Martin told DairyReporter.com that much of the time spent developing Shaka was "to get the right percent of gelling agent to make it so that the flavors do not blend but still have a pleasant mouth feel, so that one does not feel chunks of the flavored portion but rather it remains fluid." 

The extent to which it is shaken determines the size of the individual flavor globules.

"With only a little shaking, the globules will be larger so that one can get a larger amount of that individual flavour in a given sip," he said.

"With more shaking, the globules will be smaller so the individual flavour globules will be more evenly distributed and that sip will taste different."

Patent-pending

Martin's development of the Shaka concept began when he witnessed people at beverage fountains in restaurants fill their glasses with several different drinks.

"This told us that they wanted more than just one flavor in their drink," he said. 

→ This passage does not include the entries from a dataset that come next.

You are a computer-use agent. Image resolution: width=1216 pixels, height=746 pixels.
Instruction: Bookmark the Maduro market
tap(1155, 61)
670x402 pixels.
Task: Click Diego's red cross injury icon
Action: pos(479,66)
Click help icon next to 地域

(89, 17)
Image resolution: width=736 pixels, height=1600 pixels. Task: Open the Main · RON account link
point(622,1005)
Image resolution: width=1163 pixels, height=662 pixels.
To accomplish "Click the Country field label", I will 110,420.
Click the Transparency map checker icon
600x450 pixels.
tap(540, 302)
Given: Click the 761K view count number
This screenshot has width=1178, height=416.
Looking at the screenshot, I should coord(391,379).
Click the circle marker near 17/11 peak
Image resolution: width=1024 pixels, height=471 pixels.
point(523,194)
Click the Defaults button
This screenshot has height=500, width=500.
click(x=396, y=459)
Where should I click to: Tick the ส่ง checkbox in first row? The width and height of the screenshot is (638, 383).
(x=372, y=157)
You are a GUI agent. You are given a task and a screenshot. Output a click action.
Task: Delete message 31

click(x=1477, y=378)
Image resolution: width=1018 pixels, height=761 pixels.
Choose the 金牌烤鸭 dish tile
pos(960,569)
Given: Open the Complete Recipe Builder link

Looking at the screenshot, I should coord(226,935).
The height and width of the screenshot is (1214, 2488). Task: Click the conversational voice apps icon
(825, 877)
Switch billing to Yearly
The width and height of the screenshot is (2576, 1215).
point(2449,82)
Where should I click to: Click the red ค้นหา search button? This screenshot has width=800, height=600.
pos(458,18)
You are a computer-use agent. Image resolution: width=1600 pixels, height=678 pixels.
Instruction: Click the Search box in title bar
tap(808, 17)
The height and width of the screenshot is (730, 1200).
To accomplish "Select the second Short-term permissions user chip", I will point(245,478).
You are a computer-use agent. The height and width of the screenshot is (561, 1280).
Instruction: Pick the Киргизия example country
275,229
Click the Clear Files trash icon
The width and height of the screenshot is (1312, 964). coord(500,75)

"We thought that we could improve on this if we could develop a way to prevent the flavors from blending; that way each sip of the drink could have a different flavor profile because the combination of flavor globules could be different based on the random distribution of the different globules in the portion being consumed at the time."

Martin has applied to patent the Shaka concept for milk and other beverages in the US and the European Union (EU). 

In the meantime, he hopes to license it to dairy manufacturers. 

"We are beginning to look at the dairy industry to license the rights to manufacture and distribute the Shaka products," Martin said. 

He's yet to hear from any "big players" in the dairy sector, but has been in contact with Dairy Management Inc (DMI), Gelita and Givaudan. 

"Entertaining as well as flavorful"

Martin plans to "expand to other beverages" at a later stage, but chose to begin with milk.

“We want to start with milk because of the calls from the medical community for children over the age of two to drink more low-fat milk," he said.

“We believe that Shaka Milk drinks make milk a fun drink for kids and this will encourage them to drink more milk.”

Shaka multi-flavored milk has already been road-tested with children, who found it "entertaining as well as flavorful."

"I had made up 24 sets of the packets and we had nine children trying it," he said. "After the taping, the children asked to have the other packets to take home with them and one of the boys wanted to take some to his teacher."

Another told Martin: "If I saw these in the stores, I'd be really happy. I'd be begging my Mom to get them."